__Exercise aim__: Take the lines from the beginning of the data below through the line holding "Select the ceiling" and return exactly those.
○ ○ ○ ○
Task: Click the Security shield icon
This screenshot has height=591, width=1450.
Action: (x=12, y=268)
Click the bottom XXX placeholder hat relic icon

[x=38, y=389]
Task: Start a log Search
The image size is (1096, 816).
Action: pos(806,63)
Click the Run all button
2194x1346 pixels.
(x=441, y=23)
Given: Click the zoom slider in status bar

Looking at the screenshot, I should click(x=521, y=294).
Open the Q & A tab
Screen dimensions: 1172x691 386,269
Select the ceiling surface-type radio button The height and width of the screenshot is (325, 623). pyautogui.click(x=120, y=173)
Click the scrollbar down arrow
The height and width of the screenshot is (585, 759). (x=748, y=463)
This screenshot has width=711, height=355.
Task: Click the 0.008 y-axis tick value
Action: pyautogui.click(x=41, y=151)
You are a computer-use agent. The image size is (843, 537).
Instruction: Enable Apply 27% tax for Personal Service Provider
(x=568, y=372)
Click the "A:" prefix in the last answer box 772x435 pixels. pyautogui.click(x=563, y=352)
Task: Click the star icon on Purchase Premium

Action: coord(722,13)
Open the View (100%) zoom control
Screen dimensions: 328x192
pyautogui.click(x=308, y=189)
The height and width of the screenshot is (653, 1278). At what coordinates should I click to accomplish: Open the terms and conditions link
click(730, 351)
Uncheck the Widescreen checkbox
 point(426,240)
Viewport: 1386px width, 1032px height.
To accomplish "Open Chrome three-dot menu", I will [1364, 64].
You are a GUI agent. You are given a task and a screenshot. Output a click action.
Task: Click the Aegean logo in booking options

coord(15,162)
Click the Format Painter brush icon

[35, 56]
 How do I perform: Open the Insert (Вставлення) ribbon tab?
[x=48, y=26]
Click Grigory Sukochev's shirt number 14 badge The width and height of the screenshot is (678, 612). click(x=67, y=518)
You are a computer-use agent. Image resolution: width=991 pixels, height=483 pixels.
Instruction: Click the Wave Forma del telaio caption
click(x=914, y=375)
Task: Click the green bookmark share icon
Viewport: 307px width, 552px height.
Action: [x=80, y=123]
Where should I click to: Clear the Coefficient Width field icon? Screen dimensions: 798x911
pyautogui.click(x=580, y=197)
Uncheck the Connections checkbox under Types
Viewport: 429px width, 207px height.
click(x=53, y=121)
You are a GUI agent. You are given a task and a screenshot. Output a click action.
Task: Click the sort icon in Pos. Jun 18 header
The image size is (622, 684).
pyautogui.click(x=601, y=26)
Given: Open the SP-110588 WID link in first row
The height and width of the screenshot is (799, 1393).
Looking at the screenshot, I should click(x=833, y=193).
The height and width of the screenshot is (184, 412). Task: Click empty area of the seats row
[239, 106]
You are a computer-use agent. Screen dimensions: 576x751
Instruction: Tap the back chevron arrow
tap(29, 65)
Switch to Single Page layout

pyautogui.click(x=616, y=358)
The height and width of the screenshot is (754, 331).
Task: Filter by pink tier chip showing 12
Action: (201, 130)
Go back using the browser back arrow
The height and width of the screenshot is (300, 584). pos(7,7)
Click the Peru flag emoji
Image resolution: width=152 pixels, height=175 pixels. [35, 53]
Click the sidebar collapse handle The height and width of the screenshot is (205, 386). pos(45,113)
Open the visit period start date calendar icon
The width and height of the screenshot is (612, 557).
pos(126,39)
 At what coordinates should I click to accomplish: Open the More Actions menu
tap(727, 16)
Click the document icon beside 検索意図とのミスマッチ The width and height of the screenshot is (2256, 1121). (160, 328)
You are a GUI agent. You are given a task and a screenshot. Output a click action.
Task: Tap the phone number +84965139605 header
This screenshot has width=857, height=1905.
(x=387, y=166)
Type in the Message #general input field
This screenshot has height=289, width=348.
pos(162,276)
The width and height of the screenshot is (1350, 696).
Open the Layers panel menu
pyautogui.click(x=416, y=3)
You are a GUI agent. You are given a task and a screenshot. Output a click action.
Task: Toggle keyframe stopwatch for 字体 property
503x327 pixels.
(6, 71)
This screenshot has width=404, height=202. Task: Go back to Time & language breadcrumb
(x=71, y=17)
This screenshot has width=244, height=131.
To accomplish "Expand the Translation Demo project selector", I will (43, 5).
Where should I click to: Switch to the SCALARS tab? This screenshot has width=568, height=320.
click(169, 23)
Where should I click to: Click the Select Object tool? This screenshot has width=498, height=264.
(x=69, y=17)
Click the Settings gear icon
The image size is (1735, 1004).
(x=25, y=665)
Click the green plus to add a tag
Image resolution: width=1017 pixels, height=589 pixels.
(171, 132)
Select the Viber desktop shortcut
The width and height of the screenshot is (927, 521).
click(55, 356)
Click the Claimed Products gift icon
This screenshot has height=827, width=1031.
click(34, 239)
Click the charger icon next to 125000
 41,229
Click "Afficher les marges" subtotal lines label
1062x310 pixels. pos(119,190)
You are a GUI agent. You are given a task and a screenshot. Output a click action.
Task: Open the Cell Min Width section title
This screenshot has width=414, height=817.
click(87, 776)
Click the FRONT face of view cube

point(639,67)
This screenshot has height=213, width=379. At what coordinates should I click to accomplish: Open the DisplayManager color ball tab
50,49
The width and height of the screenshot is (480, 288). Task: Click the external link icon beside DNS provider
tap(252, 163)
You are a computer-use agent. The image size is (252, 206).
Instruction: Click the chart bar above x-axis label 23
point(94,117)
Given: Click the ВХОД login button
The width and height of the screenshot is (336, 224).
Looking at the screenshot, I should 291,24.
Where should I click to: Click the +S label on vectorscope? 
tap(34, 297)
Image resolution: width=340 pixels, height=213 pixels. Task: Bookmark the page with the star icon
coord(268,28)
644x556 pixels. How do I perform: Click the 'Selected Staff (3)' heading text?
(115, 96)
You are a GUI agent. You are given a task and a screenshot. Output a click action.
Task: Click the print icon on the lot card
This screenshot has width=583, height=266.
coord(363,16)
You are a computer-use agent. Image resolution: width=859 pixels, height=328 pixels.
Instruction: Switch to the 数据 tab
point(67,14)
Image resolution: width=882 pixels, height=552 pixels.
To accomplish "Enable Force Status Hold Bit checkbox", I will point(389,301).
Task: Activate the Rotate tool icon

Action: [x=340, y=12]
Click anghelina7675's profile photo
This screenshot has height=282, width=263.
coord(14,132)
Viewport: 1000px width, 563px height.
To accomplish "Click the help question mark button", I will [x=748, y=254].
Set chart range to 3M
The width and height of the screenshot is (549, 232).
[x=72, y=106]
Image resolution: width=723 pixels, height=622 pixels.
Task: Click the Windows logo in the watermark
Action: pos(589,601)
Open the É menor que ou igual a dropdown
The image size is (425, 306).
○ ○ ○ ○
__Answer area__:
Task: Click the Security shield icon
This screenshot has height=591, width=1450.
Action: (x=12, y=268)
Click the bottom XXX placeholder hat relic icon

[x=38, y=389]
Task: Start a log Search
The image size is (1096, 816).
Action: pos(806,63)
Click the Run all button
2194x1346 pixels.
(x=441, y=23)
Given: Click the zoom slider in status bar

Looking at the screenshot, I should click(x=521, y=294).
Open the Q & A tab
Screen dimensions: 1172x691 386,269
Select the ceiling surface-type radio button The height and width of the screenshot is (325, 623). pyautogui.click(x=120, y=173)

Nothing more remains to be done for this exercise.